## start DATA SHOWN
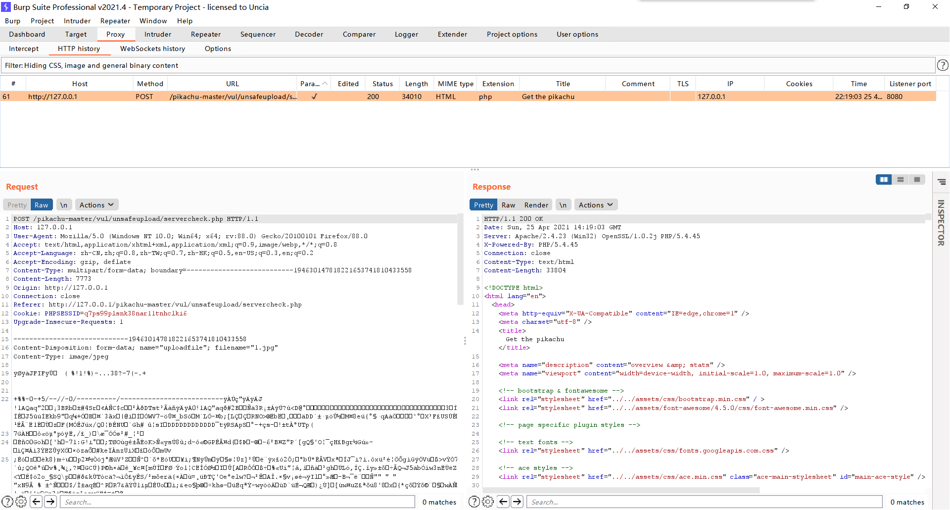Click the Response search next-match arrow
Viewport: 950px width, 510px height.
pyautogui.click(x=517, y=502)
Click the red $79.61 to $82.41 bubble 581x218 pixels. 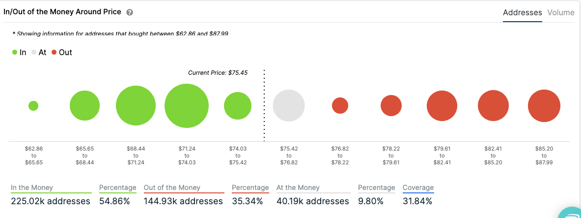(x=442, y=106)
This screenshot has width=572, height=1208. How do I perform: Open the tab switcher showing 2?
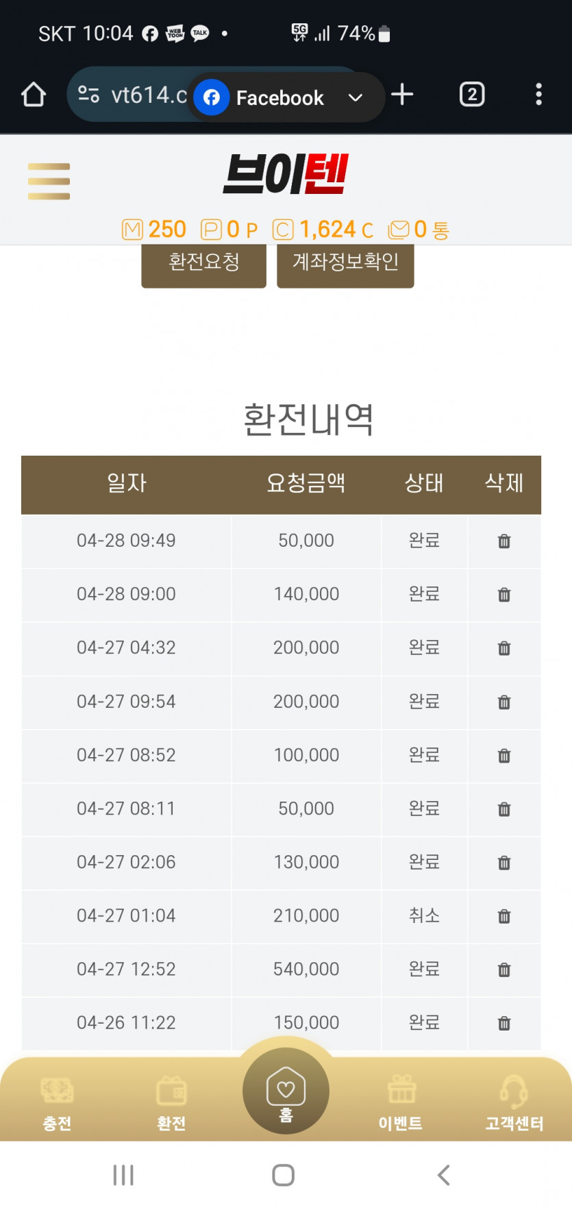click(x=472, y=95)
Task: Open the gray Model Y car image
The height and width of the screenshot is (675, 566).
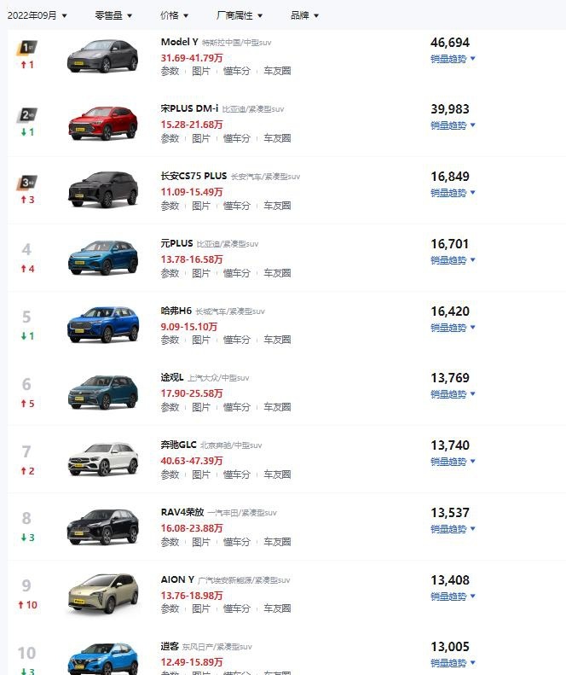Action: pos(103,56)
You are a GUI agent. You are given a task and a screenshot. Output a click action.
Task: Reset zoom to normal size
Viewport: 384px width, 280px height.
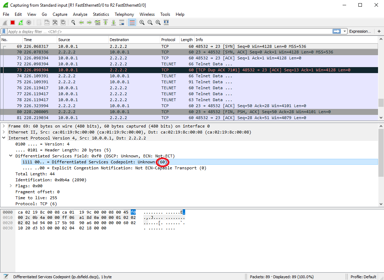click(158, 22)
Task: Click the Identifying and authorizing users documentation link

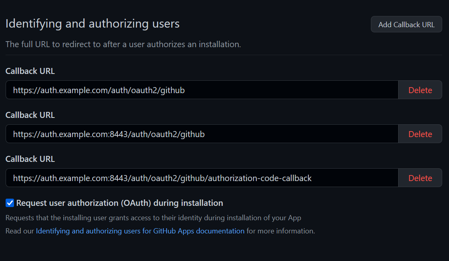Action: (140, 231)
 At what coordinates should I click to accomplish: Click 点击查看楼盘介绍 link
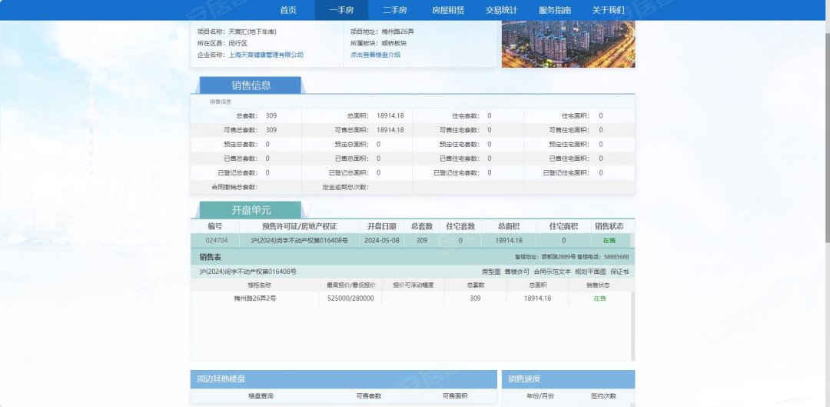click(x=375, y=55)
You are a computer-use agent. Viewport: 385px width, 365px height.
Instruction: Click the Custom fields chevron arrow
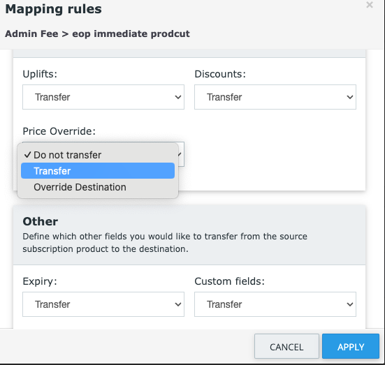350,304

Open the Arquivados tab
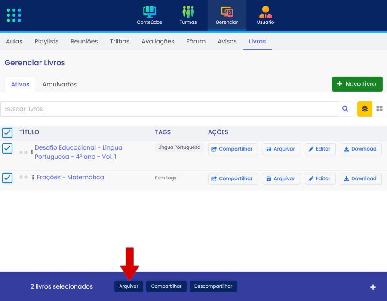59,84
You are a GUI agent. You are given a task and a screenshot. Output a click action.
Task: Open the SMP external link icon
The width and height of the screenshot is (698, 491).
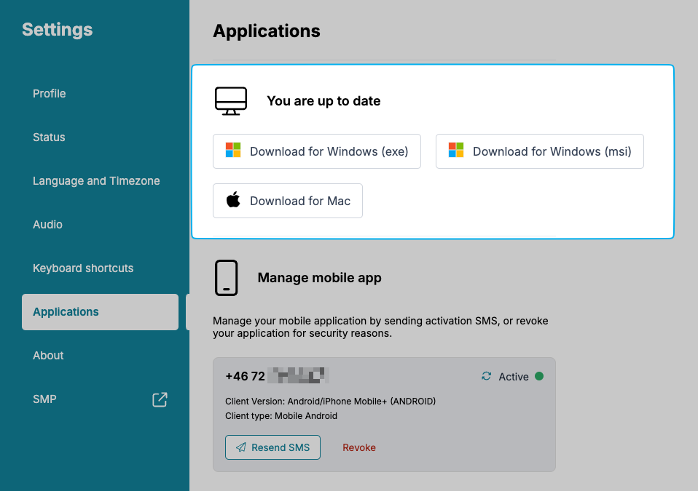pyautogui.click(x=160, y=399)

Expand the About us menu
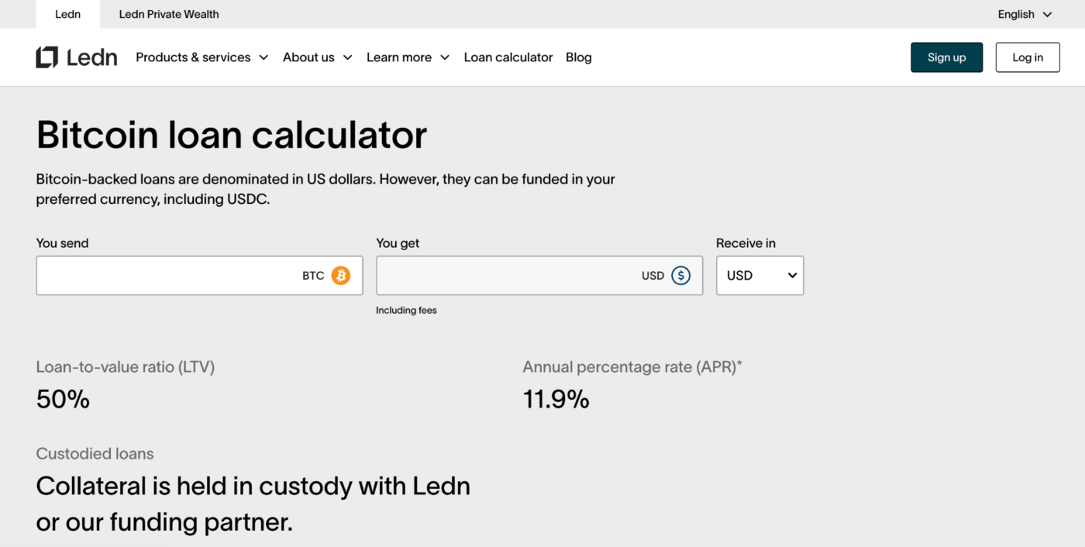click(x=308, y=57)
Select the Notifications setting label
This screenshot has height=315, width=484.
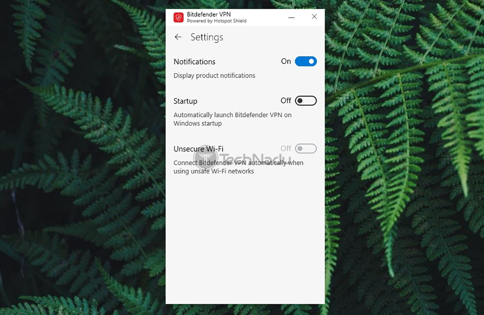[194, 62]
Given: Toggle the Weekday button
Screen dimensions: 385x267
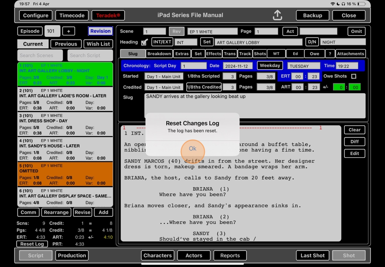Looking at the screenshot, I should [x=270, y=66].
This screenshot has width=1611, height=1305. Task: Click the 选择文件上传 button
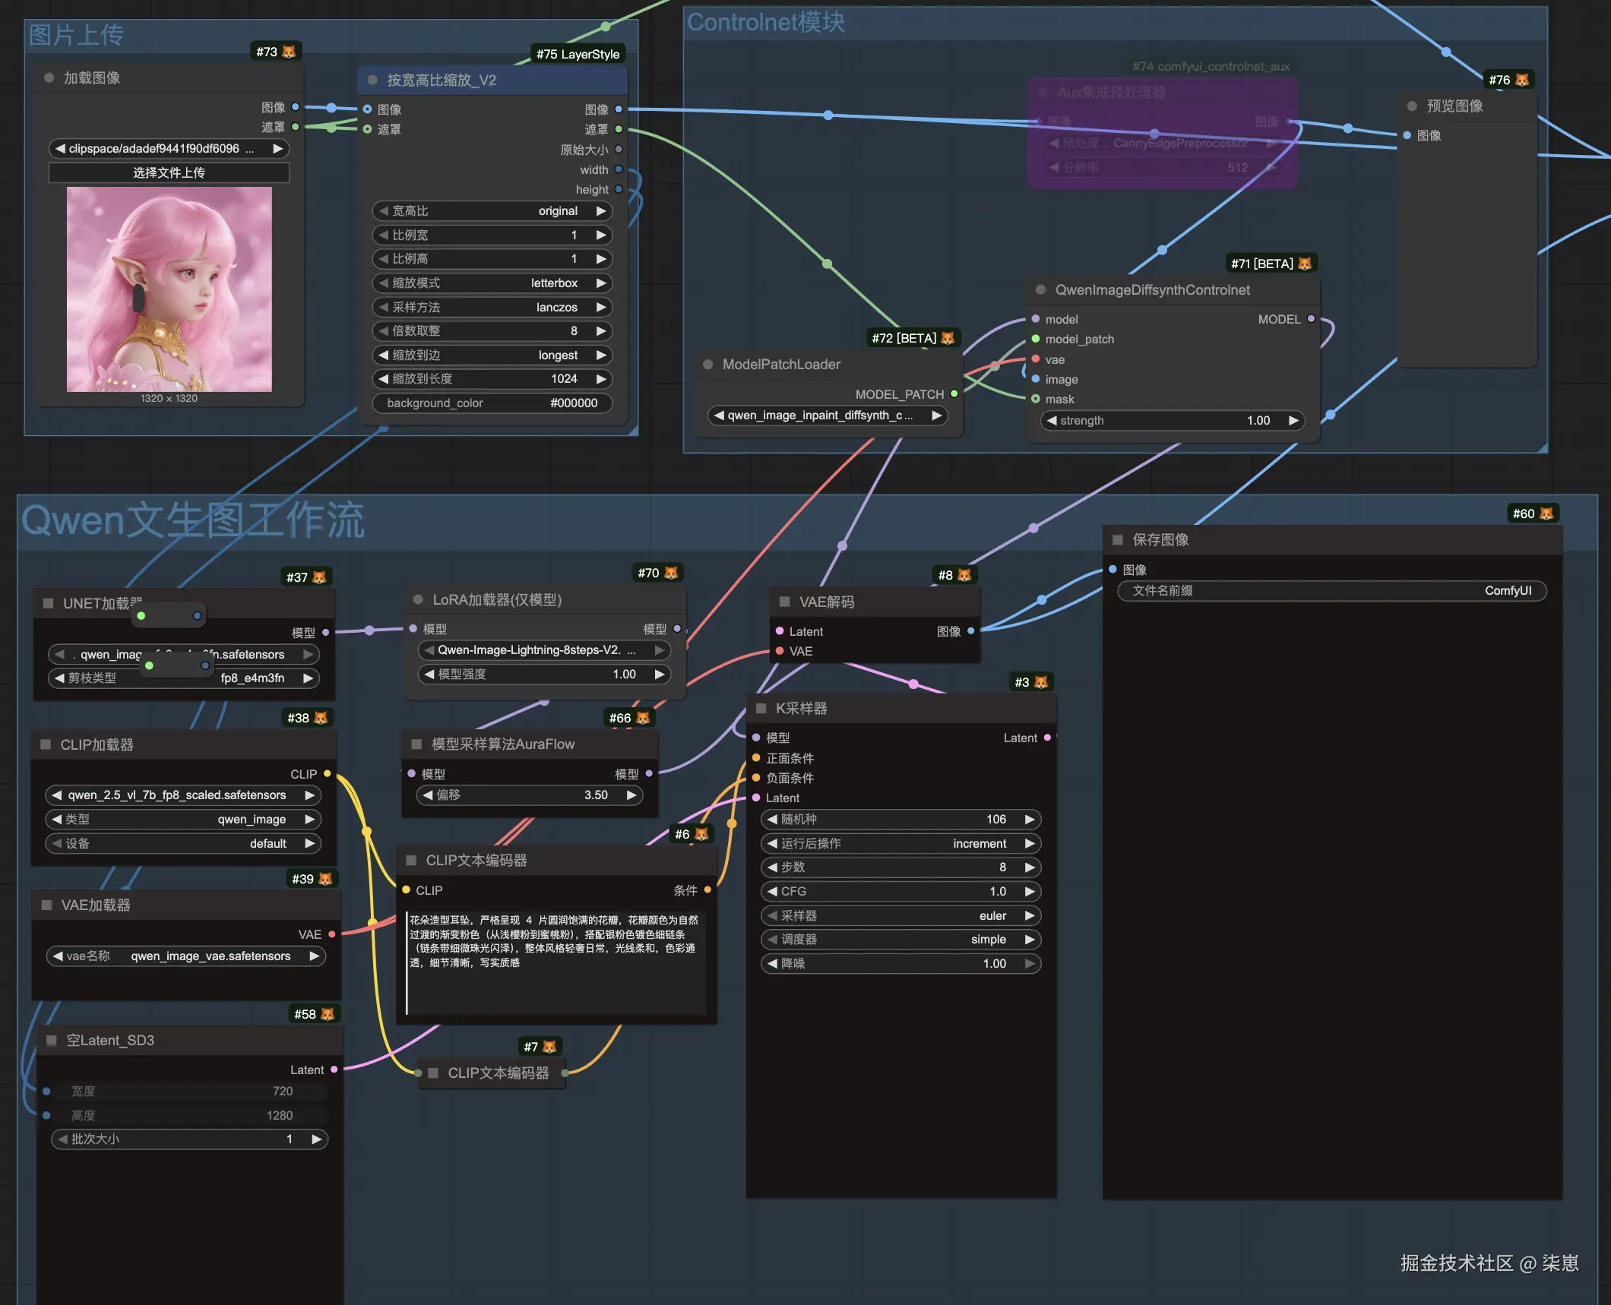point(169,172)
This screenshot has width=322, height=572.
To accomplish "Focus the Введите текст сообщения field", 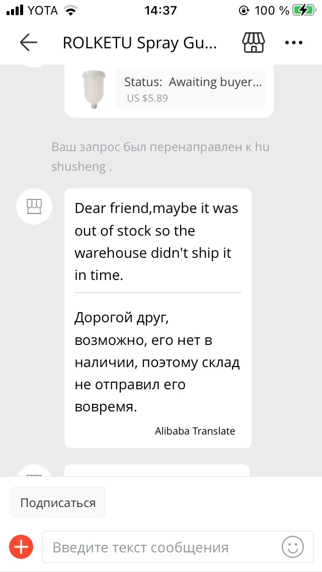I will click(x=161, y=547).
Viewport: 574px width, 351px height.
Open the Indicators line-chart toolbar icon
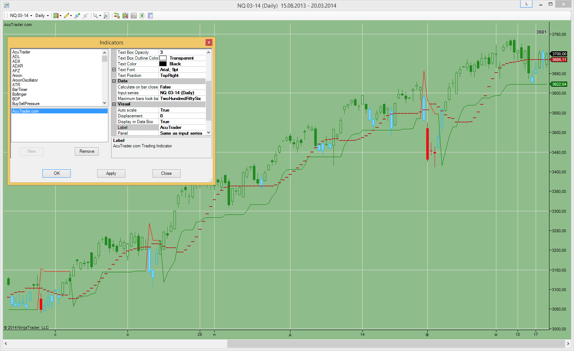click(x=134, y=16)
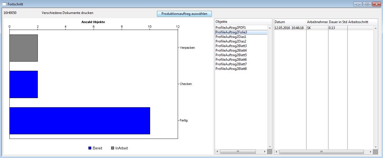Select ProfileAuftrag2Dias1 in the list

click(231, 37)
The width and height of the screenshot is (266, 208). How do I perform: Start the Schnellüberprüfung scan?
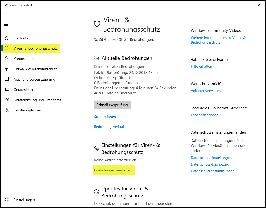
## end DATA SHOWN
Can you lay out the part of the rows above that opens with the line containing "Expand the About us menu" and closes with the line containing "point(169,172)" as a two-column CSV headed request and answer, one CSV line per row? Put each value in a single quoted field, turn line breaks into spaces, and leave the pictures out.

EXERCISE RESPONSE ->
request,answer
"Expand the About us menu","click(x=308, y=57)"
"Select the Notifications setting label This screenshot has height=315, width=484.","[194, 62]"
"Given: Toggle the Weekday button Screen dimensions: 385x267","Looking at the screenshot, I should [x=270, y=66]."
"This screenshot has width=1611, height=1305. Task: Click the 选择文件上传 button","point(169,172)"